Read about our contributors: Emily Atmore, Catherine Earley, Rachel Fohrman, Paul Lundberg, Andrew Morrison and Emily Walz.

A Very Irish Christmas

Posted by: Updated: December 29, 2011 - 11:05 AM

I've had a slightly intermittent blogging period lately, brought on by traveling with no access to wifi (and when I manage to find it, it is decidedly spotty!) After leaving the University of  Limerick at the close of first semester, we traveled first to Barcelona for five days before returning to meet my family in Dublin right before Christmas! Barcelona was fantastic, as one would assume a place with a beach and tapas in mid-December to be, but there's no place I'd rather be than where I am right now. 

If you're ever looking for a creative international family vacation, especially with kids, I have the perfect idea for you! This Christmas, we rented an eighteenth-century cottage in the middle of Ireland for about a week- and it's been fantastic. The quaint thatched cottage (which my father for some reason continues to call a 'hut') is cozy and a great mix of modern touches with a truly historical home. The cottage, named Cottage Mary Rose after the owner's grandmother, is rented to tourists all year long and is in a perfect location for day trips to other fantastic spots in Ireland as it is located centrally in the tiny town of Cordal, County Kerry. So far, we've made it to the Cliffs of Moher, Killarney National Park, Cork, The RIng of Kerry, and the Dingle Peninsula- all must-sees for an Irish vacation, in my opinion. No drive has been longer than about two hundred kilometers, and it's always a comfort to return to a cozy cottage awaiting your arrival- much more fun than the standard hotel room or moving from place to place every night.

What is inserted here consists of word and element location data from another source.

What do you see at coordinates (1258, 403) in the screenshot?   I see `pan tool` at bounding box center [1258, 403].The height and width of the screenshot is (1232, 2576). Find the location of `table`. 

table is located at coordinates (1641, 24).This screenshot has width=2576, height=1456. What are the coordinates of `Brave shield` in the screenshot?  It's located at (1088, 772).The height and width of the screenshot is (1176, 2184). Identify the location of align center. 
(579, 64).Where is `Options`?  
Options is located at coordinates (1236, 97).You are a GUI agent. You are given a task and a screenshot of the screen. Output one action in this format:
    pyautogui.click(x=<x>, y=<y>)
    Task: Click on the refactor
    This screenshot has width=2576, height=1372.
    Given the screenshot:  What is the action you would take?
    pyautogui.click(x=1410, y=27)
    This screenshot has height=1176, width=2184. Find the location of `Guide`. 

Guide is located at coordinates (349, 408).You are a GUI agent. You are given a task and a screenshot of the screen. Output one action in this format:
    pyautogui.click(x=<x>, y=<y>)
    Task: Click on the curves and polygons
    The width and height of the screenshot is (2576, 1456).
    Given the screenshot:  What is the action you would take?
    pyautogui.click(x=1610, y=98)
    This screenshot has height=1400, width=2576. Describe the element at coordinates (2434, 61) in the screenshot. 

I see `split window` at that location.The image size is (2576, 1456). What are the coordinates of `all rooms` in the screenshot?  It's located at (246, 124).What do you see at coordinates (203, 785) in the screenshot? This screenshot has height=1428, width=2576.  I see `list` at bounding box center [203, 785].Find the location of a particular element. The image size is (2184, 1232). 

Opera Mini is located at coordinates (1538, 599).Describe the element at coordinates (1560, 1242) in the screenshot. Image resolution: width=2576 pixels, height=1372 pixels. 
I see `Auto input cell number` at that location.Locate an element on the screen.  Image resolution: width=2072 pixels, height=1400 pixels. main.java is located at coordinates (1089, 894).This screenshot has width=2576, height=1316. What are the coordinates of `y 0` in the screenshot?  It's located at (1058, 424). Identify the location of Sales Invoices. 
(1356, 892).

With any eighteenth-century abode, however, there are challenge as well as delights. For example, there is one stove that turns on the oven, the stovetop, and is also the furnace to the house (?). This was quite a challenge in cooking dinner, as you never actually know what temperature you are cooking at. There's also been the odd spider and leaky shower, but we've tried to take everything in stride and remember that living in a place with some character is worth the little odds and ends that come with any old house. And true to Irish tradition, the only other structures in Cordal are the church and the local pub (handily located next door to each other). 

Sitting in the cottage with the fireplace roaring and the washing machine that takes about three hours churning away next to me, I can take the time to feel grateful for all of the traveling that I, and all of the students who write for this blog, are able to do. Studying abroad is truly a once-in-a-lifetime experience, and I just can't wait for the next six months!

We are headed to London tomorrow for New Years, then on to Amsterdam and Berlin before finally returning to home in LImerick. Keep an eye out for posts about those places as well as Barcelona! And most importantly, have a relaxing and lovely holiday season.